A pesar de no haber receta mágica para semejante choque con la realidad de la vida, después de vivir varias veces un duelo de este estilo, sé que hay un par de aprendizajes que me gustaría compartir contigo. Sé de entrada que hablar de la muerte es uno de aquellos tabúes que está marcado por el afán del secretismo, especialmente porque todos vivimos, entendemos y valoramos ese suceso de formas distintas. Entonces, sin ánimos de interpretar la situación por ustedes, les comparto mi perspectiva por si de algo les funciona. Con el pasar del tiempo durante el proceso de duelo que viví la primera vez, descubrí que no hablarlo, guardarlo en la profundidad de mi empedrado corazón, sería inútil. Somos humanos y siempre queremos respuestas. Necesitaba aprender a entender que el trasegar de la vida tiene un desenlace fatal. Un desenlace que se fataliza desde lo material.


Sin embargo, desde lo inmaterial, no hay desenlace; la historia nunca termina. Como lo plantea Coco, la película de Disney, después de haber partido de este mundo material, nuestro ser solo desaparece cuando la última persona viva deja de recordarnos. Entonces, como me dijeron hace unos días, lo que duele es la costumbre, aquella directamente relacionada con los recuerdos que hemos construido con esa persona que físicamente se ha ido. Pero, lo que a mí me ha funcionado de una manera muy grata, es aferrarme a esos recuerdos porque se convirtieron en granitos de arena que la persona nos brindó para fortalecer el rumbo por el cual caminamos en la construcción de nuestro propio futuro. Eso solo significa que los momentos vividos se transforman en pilares fundamentales de quien soy yo ahora. Gracias a su legado, la he recordado, la recuerdo y la recordaré siempre. Ella ahora camina conmigo desde el cielo, asegurándose que mis pilares no tambaleen, mientras yo la miro desde acá orgullosa de saber que aprendí de ella a ser una mejor versión de mí.

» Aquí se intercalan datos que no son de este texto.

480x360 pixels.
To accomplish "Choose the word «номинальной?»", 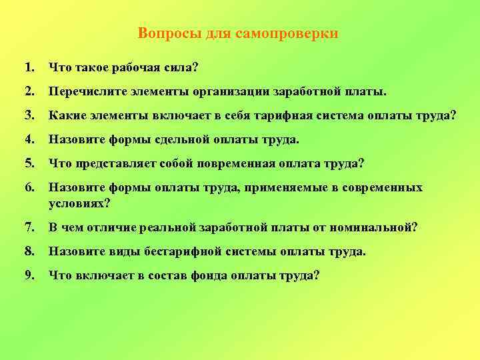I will (x=375, y=227).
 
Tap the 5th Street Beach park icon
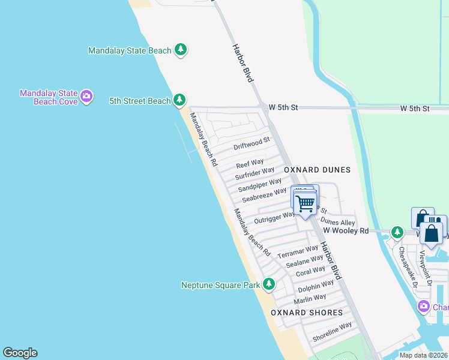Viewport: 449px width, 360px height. coord(179,100)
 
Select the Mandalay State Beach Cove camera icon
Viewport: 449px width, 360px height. coord(86,96)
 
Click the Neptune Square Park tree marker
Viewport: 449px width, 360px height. coord(270,284)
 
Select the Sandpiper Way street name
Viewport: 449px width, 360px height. coord(259,184)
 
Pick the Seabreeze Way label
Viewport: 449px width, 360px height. coord(264,194)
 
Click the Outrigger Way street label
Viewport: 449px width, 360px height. coord(275,217)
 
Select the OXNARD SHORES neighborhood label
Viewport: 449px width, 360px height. coord(307,313)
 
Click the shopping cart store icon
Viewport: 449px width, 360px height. coord(306,204)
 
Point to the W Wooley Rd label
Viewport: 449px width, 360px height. coord(346,230)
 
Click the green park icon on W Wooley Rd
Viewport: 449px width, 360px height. coord(397,232)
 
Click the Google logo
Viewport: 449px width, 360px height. coord(20,353)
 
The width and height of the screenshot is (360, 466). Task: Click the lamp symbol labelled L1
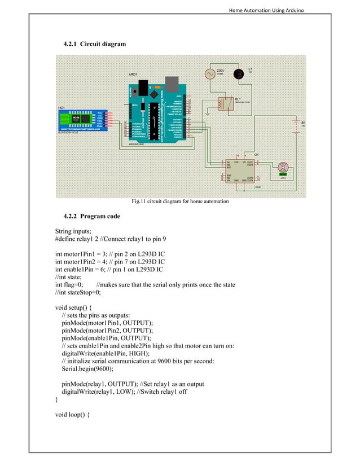click(239, 73)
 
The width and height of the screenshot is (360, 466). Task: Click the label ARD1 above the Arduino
click(133, 74)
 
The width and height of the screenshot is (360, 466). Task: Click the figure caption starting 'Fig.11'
click(180, 201)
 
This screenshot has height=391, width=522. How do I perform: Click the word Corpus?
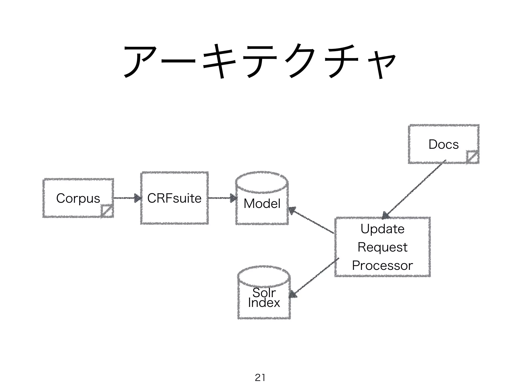78,198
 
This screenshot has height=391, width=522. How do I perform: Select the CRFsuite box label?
174,198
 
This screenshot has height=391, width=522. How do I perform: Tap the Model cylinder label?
262,204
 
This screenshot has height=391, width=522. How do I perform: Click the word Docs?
443,144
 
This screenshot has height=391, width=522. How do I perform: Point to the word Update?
382,229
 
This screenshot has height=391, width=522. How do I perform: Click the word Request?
382,247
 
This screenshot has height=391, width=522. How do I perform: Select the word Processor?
382,266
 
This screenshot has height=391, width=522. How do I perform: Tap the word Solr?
264,292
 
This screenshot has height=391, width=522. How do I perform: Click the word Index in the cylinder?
264,303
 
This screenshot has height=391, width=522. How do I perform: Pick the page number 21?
260,378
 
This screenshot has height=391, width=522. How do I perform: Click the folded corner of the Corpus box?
107,211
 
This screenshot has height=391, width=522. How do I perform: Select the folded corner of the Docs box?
472,157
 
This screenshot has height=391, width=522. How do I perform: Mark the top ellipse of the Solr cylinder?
264,276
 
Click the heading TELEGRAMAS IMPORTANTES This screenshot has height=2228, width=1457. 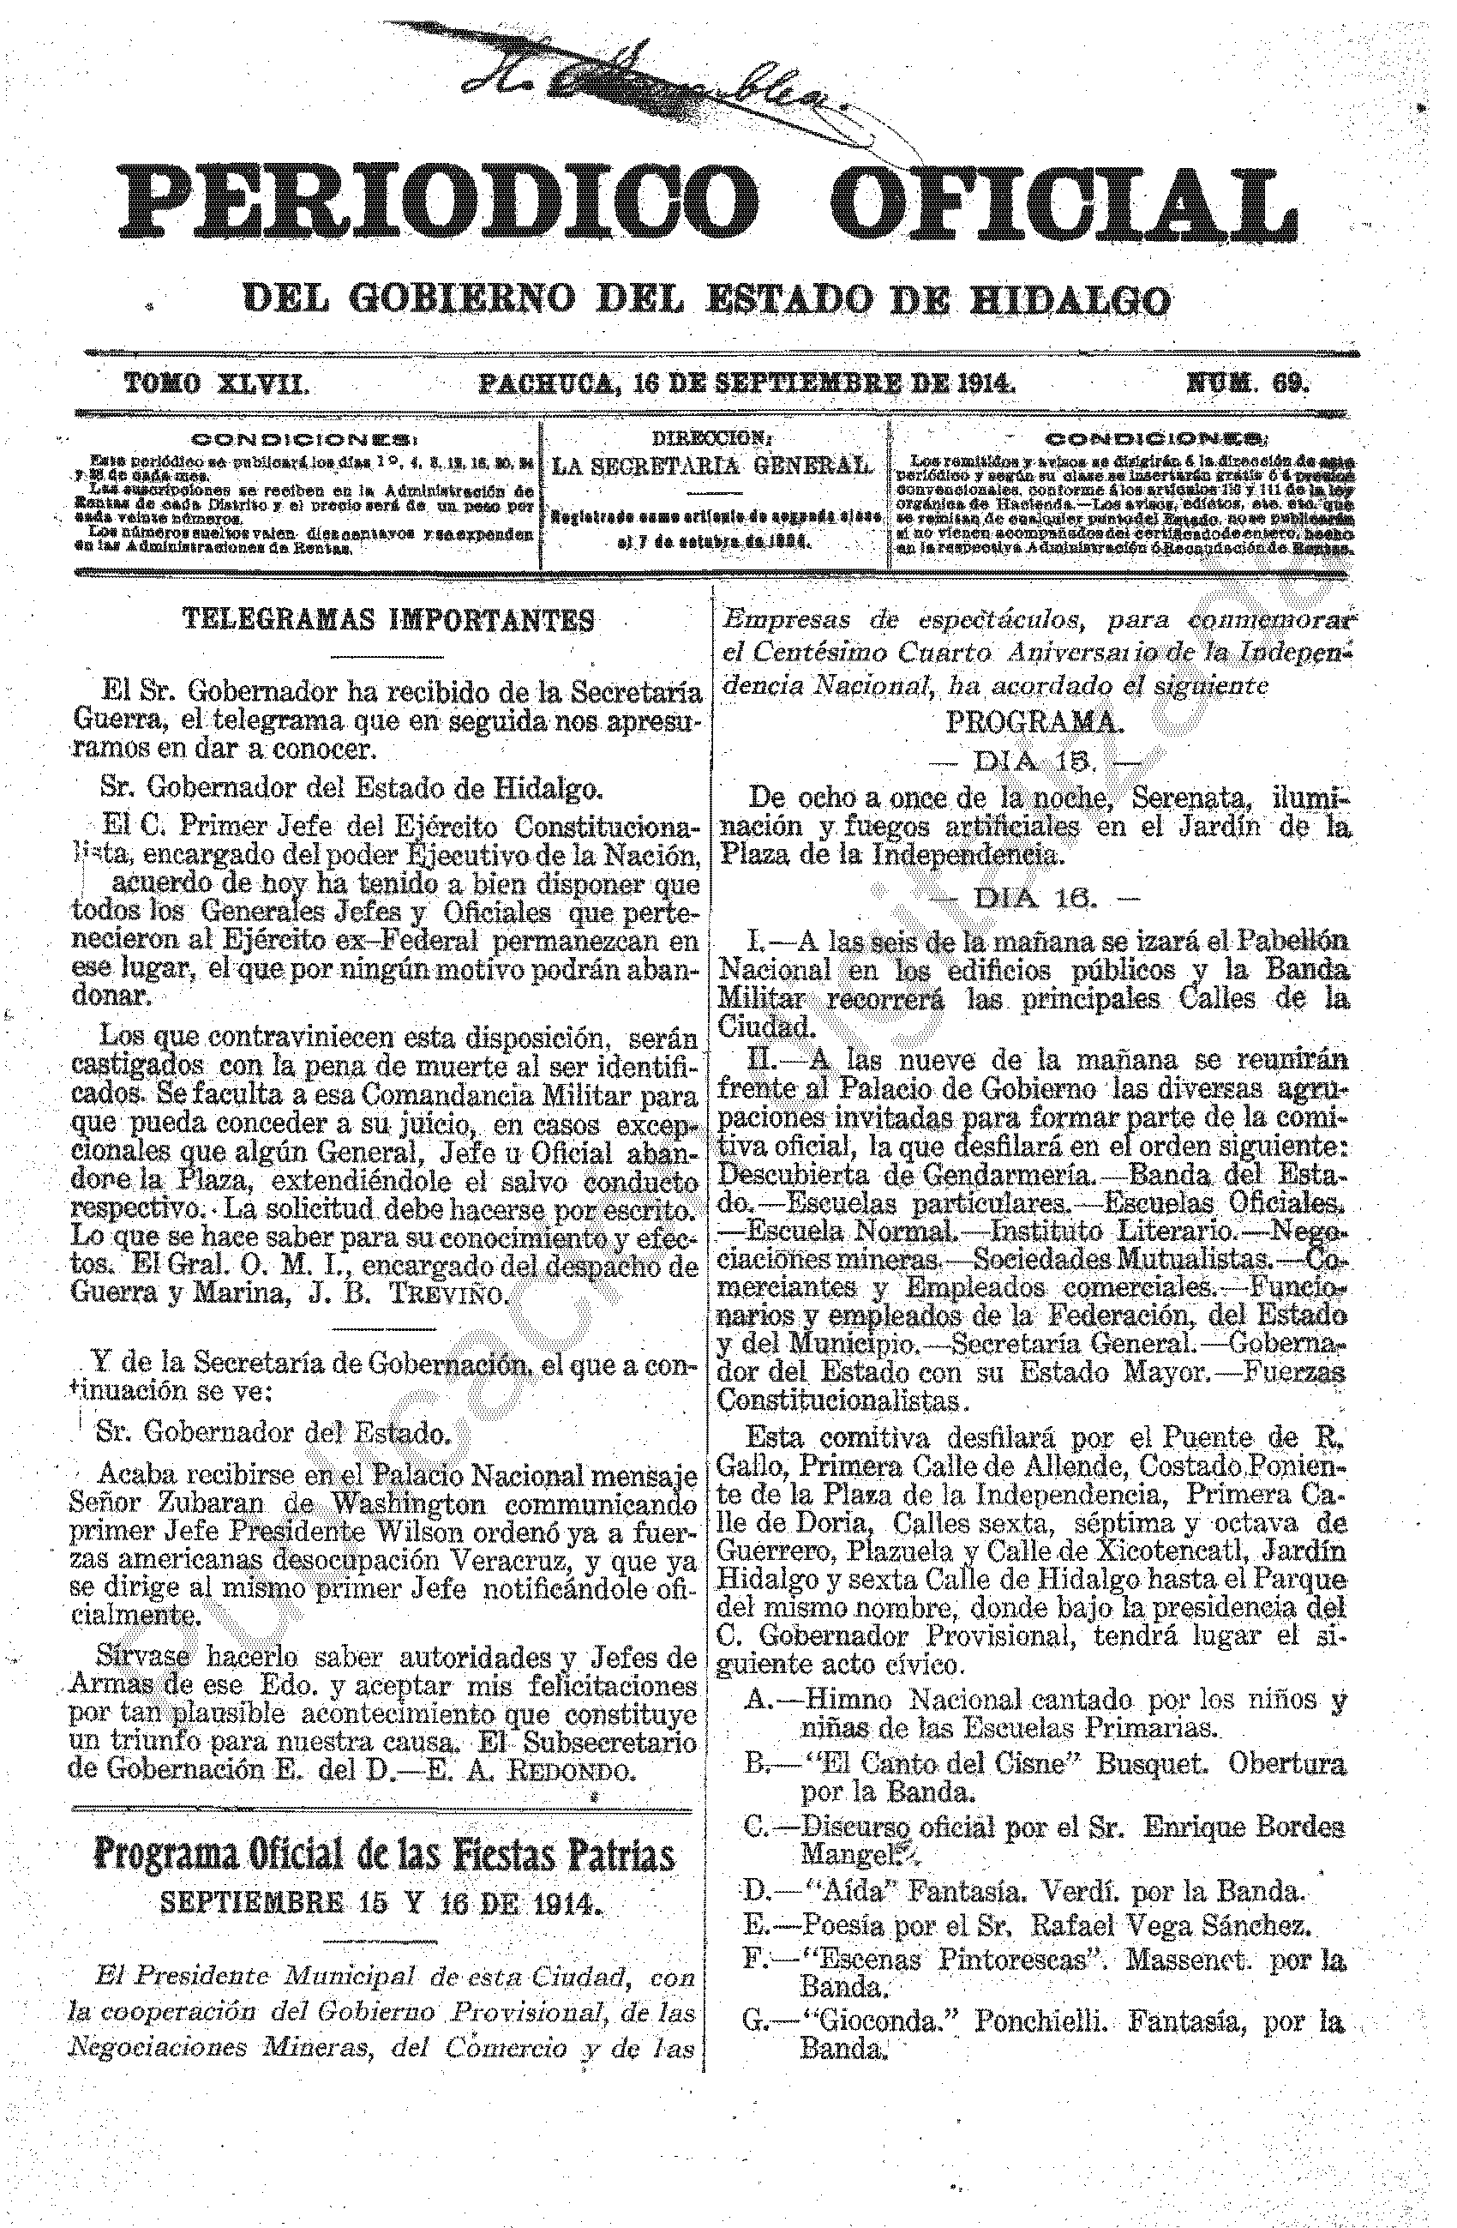387,619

Sé que ella está en cielo disfrutando de su nuevo entorno, después de haberse reencontrado con un par más de angelitos que hace un tiempo se desprendieron de este mundo material. Sé que, desde el amor más profundo que le tengo, era lo mejor para ella. Acá en este mundo material lleno de caos y desdicha (con un montón de cosas hermosas también), estaremos felices de saber que compartimos la vida contigo porque somos las huellas que dejaste al transitar tu camino. Nosotros, tu familia, somos las semillas que tu y mi abuelo sembraron. Ahora nosotros trabajaremos con los frutos que nos han dejado. Gracias por compartir tus aprendizajes conmigo. Camino contigo como una nueva guía que ilumina mi andar. Gracias infinitas, Osha. Te amo para siempre.